◆ DER TEXTAUSZUG
--------------------
Es heißt aber letztendlich: Ja, auf der einen Seite gibt es ein Leben außerhalb der Klinik. Auf der anderen Seite: Manchmal passieren die spannenden Dinge gerade so am Schluss und die Balance muss man einfach so ein kleines bisschen finden. Heißt letztendlich, man muss für sich selber wissen, wie viel man sich zumuten kann. Es gibt für vieles Lösungen. Es gibt auch Teilzeitmodelle, die mehr etabliert werden müssen, um genau das zu vermeiden, was Sie gerade gesagt haben. Dass man nicht irgendwann das Gefühl hat, man wird von der Tagesarbeit erschlagen.
Da gehört natürlich auch dazu, dass die Patienten anspruchsvoller geworden sind. Alles muss es schnell, gleich und sofort geben und natürlich mit viel Liebe und Zuwendung. Geht auch nicht jeden Tag. Auch da muss man den Ärztinnen und Ärzten zugestehen, dass auch deren Kraft endlich ist. Aber insgesamt glaube ich, dass man sich in dem Beruf doch wohlfühlen kann und manchmal Dinge auch so ein kleines bisschen herbeigeredet werden – weil halt alle irgendwie nur negativ sind. So schlimm ist es wahrscheinlich nicht. Aber wenn Dinge wirklich schwierig sind, muss man die auch ansprechen.
Pignon: Würden Sie heutzutage wieder Medizin studieren und den gleichen Weg gehen, den Sie gegangen sind?
--------------------
◆ BEREITGESTELLTE ZEILEN
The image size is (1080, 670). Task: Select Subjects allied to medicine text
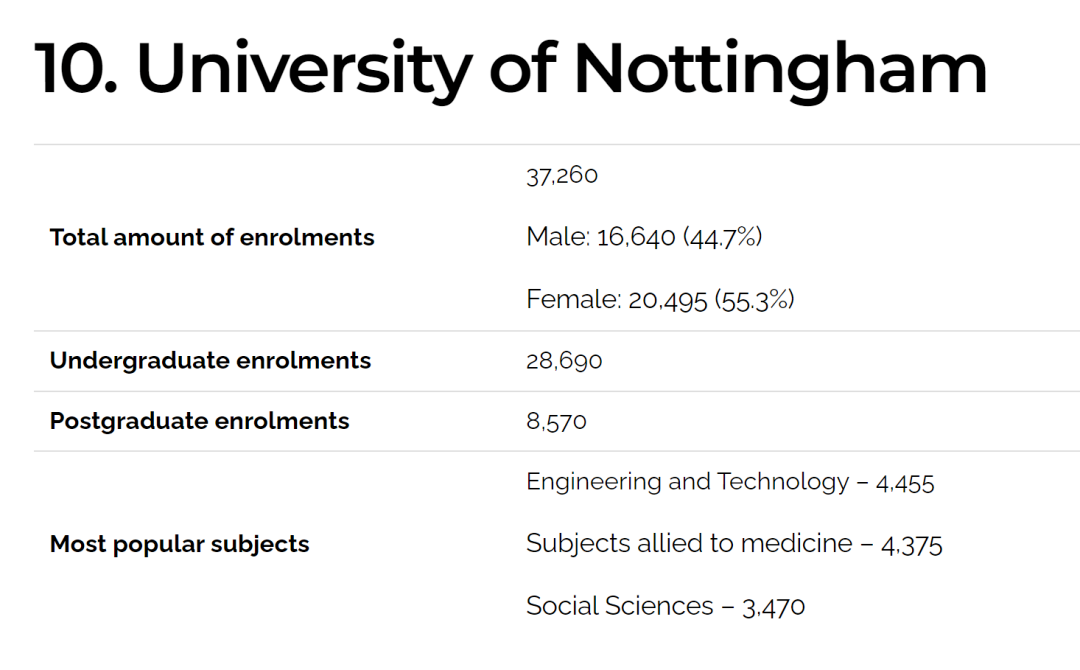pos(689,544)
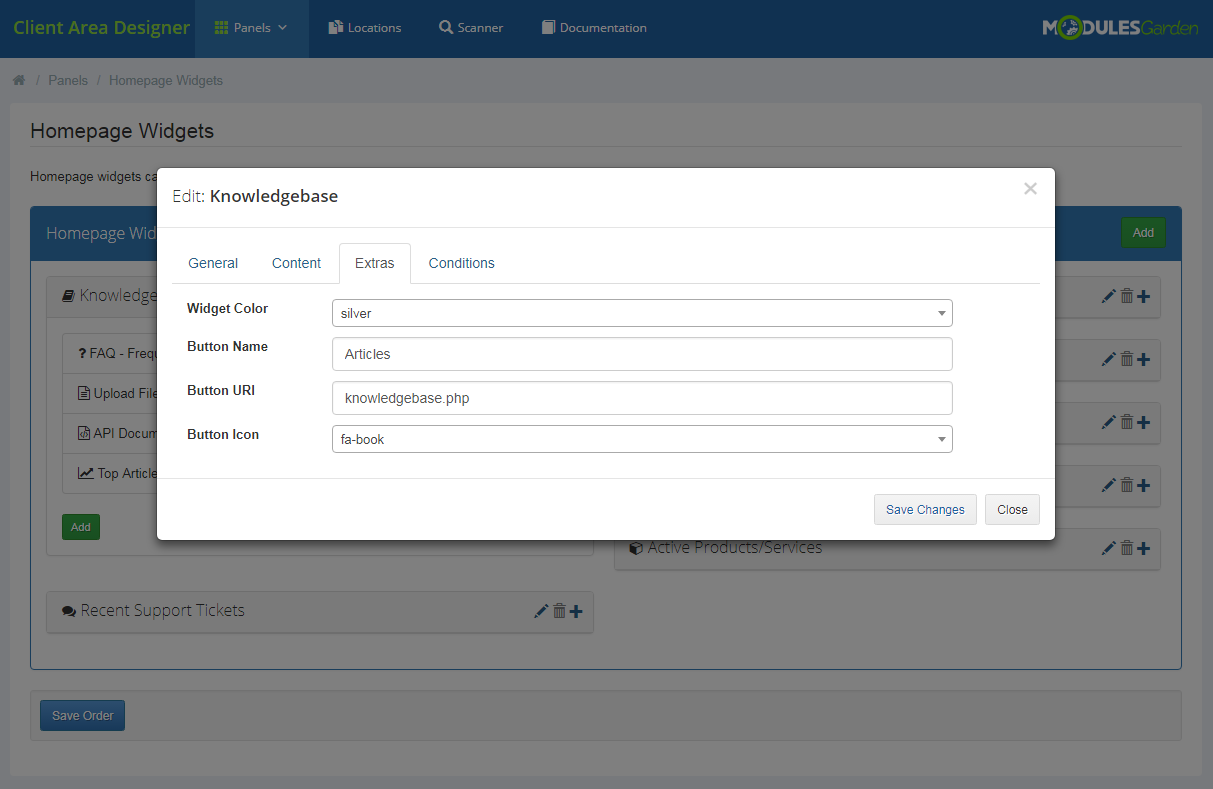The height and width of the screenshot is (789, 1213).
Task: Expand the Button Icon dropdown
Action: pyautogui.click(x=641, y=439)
--------------------
◆ ZU BEARBEITENDE AUFGABEN
[A] Was muss laut dem Textauszug stärker etabliert werden, damit man nicht von der Tagesarbeit erschlagen wird?
[B] Gib den Abschnitt aus dem Textauszug wortgetreu wieder, der zwischen „Da gehört natürlich“ und „die auch ansprechen.“ liegt, beide einschließlich.
Die Zeilen sind eigenständiges Material und gehören nicht zum Textauszug.

◆ DIE LÖSUNGEN
[A] Teilzeitmodelle.

[B]
Da gehört natürlich auch dazu, dass die Patienten anspruchsvoller geworden sind. Alles muss es schnell, gleich und sofort geben und natürlich mit viel Liebe und Zuwendung. Geht auch nicht jeden Tag. Auch da muss man den Ärztinnen und Ärzten zugestehen, dass auch deren Kraft endlich ist. Aber insgesamt glaube ich, dass man sich in dem Beruf doch wohlfühlen kann und manchmal Dinge auch so ein kleines bisschen herbeigeredet werden – weil halt alle irgendwie nur negativ sind. So schlimm ist es wahrscheinlich nicht. Aber wenn Dinge wirklich schwierig sind, muss man die auch ansprechen.